Wer bin ich, was kann ich dementsprechend (nicht) wissen und wie gehe ich damit um?

Ich heiße zwar Hannah, ich bin nicht jüdisch, auch wenn mein Vater mit uns manchmal Chanukka gefeiert hat und wir heute Steine an den Baum legen, unter dem er begraben liegt. Ich bin eine Europäerin mit deutschem Pass, weiß, 31 Jahre alt und Theatermacherin, aktiv im Raum Hessen mit Sitz in Frankfurt am Main. Ich habe bisher keine Diskriminierungserfahrungen gemacht, mal abgesehen von denen, die jede Frau in einer patriarchalen Gesellschaft permanent macht. Ich habe Privilegien und bin mir dieser nicht aller bewusst.

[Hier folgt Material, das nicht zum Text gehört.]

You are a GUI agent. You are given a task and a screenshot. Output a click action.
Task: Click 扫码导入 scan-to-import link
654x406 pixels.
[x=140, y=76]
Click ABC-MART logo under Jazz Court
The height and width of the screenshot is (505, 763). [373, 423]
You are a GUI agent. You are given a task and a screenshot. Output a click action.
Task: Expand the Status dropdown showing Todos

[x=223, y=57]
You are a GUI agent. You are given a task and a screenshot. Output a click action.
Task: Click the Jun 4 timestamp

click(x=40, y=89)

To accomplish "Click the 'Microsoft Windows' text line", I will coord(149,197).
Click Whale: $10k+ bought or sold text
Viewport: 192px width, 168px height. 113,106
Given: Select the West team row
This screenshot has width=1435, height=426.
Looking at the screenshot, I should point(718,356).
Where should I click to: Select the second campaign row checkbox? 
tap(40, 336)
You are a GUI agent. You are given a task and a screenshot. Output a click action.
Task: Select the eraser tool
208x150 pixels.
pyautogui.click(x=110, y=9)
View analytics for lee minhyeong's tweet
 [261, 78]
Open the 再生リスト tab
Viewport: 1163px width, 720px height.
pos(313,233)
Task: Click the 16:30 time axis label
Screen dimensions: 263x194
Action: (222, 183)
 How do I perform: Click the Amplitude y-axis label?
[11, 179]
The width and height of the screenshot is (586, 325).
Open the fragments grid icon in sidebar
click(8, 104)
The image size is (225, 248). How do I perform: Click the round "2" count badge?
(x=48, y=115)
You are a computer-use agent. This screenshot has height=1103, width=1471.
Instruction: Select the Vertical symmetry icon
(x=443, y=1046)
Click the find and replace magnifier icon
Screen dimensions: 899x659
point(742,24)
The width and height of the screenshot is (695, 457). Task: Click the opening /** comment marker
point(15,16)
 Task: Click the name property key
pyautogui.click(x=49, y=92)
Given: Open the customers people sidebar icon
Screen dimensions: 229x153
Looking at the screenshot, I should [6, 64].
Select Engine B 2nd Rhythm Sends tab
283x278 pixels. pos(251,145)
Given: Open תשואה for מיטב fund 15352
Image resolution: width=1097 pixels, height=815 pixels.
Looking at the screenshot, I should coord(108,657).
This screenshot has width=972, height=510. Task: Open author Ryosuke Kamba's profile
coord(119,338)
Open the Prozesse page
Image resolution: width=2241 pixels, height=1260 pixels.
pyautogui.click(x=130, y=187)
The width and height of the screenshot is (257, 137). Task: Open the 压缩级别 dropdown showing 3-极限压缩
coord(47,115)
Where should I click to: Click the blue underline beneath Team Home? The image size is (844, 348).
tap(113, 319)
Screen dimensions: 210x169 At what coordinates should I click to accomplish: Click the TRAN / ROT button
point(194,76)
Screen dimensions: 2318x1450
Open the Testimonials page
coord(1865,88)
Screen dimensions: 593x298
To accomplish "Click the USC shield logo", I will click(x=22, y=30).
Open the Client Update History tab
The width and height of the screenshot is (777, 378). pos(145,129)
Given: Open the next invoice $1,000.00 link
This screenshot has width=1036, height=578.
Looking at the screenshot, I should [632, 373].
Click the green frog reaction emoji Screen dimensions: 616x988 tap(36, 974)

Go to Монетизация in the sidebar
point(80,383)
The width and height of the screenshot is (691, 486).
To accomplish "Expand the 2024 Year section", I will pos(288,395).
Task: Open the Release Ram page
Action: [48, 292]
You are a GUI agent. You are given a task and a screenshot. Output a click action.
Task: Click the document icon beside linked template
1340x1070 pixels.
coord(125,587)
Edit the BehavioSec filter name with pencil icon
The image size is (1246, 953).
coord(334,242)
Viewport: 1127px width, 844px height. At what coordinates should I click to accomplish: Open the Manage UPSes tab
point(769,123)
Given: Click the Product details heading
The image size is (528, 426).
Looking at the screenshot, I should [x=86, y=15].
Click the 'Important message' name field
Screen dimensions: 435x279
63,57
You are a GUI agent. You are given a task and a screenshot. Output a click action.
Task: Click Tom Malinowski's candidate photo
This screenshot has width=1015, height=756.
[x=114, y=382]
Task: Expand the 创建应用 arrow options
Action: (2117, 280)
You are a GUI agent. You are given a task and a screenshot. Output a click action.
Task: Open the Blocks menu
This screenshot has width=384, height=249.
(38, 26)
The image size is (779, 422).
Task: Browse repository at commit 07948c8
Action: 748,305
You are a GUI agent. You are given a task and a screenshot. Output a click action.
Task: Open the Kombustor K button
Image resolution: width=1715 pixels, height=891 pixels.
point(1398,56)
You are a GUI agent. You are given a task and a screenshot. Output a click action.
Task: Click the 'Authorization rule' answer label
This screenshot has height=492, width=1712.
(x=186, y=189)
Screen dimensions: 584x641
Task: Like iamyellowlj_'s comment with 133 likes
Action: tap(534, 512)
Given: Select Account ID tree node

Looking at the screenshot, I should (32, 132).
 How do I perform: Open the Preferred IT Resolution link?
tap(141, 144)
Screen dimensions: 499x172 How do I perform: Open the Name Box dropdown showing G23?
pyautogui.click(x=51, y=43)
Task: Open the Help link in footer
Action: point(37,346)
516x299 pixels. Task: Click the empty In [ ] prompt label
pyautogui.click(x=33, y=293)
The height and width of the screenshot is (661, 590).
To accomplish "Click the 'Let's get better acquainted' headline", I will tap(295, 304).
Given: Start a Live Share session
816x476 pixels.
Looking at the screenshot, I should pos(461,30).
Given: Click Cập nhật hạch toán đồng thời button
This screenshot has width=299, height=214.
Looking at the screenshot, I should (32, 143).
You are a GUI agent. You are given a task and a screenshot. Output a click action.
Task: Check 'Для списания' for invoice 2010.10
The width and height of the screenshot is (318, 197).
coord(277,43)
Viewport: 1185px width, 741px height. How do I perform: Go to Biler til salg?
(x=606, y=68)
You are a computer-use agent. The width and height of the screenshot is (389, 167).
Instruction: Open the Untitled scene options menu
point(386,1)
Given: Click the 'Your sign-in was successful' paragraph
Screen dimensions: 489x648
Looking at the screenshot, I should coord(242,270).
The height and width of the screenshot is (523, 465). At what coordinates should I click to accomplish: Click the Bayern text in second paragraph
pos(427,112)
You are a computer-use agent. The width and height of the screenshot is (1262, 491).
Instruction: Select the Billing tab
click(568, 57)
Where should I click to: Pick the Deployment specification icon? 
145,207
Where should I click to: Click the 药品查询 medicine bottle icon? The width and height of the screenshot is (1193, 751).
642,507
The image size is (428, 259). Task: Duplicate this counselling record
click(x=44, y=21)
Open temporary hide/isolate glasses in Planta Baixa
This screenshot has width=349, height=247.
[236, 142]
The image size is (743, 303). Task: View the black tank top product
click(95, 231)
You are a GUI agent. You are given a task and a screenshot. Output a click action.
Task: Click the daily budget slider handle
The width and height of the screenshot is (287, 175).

Mein Bezug zum Judentum ist ein irrwitziger, könnte man sagen und kann nicht erklärt werden, ohne etwas über meinen Vater zu wissen. Denn mein Vater war Nachkriegskind, der Sohn eines NS-Kriegshelden und hat sich, so vermute ich heute, aus einem Schuldkomplex heraus sehr stark mit dem Judentum identifiziert: Er studierte Geschichte und Politik und beschäftigte sich mit der Verfolgung der Juden im Neckar-Odenwald-Kreis während des Dritten Reichs. Er hatte viele jüdische Freunde und Freundinnen und reiste oft nach Israel, um sie für wissenschaftliche Zwecke zu interviewen. Er schickte seine beiden älteren Töchter in ein Kibbuz. Er war der Verwalter des jüdischen Friedhofs im Nachbarort und machte dort Führungen für Tourist*innen. Er war Lehrer am Gymnasium und initiierte dort den regelmäßig stattfindenden Ausflug für alle Schüler*innen der Klassenstufe 8 in eine nahegelegene KZ-Gedenkstätte, bei dem sie einen Holocaust-Überlebenden treffen und mit ihm sprechen konnten. Er hatte eine beachtliche Sammlung an Geschichtsbüchern über das Dritte Reich und las gern Hannah Arendt. Er nannte seine jüngste Tochter Hannah. Er vermittelte mir, dass wir uns mit der Vergangenheit beschäftigen müssen, um die Zukunft positiv zu gestalten. Er untersuchte den Antisemitismus der Gesellschaft, aus der der Faschismus des Dritten Reichs entstand und fokussierte sich dann auf die Opfer: Er blieb nicht bei den Tätern und Mechanismen des Faschismus, er wand sich den Juden und Jüdinnen zu, die ihn überlebten und Geschichten ihrer Angehörigen erzählten, die ihm zum Opfer gefallen waren und versuchte, zusammen mit ihnen zu verstehen, zu verarbeiten und gemeinsam nicht zu vergessen. Er starb mit 69 Jahren an Demenz, er hatte alles vergessen, aber er liebte bis zuletzt seinen Hund.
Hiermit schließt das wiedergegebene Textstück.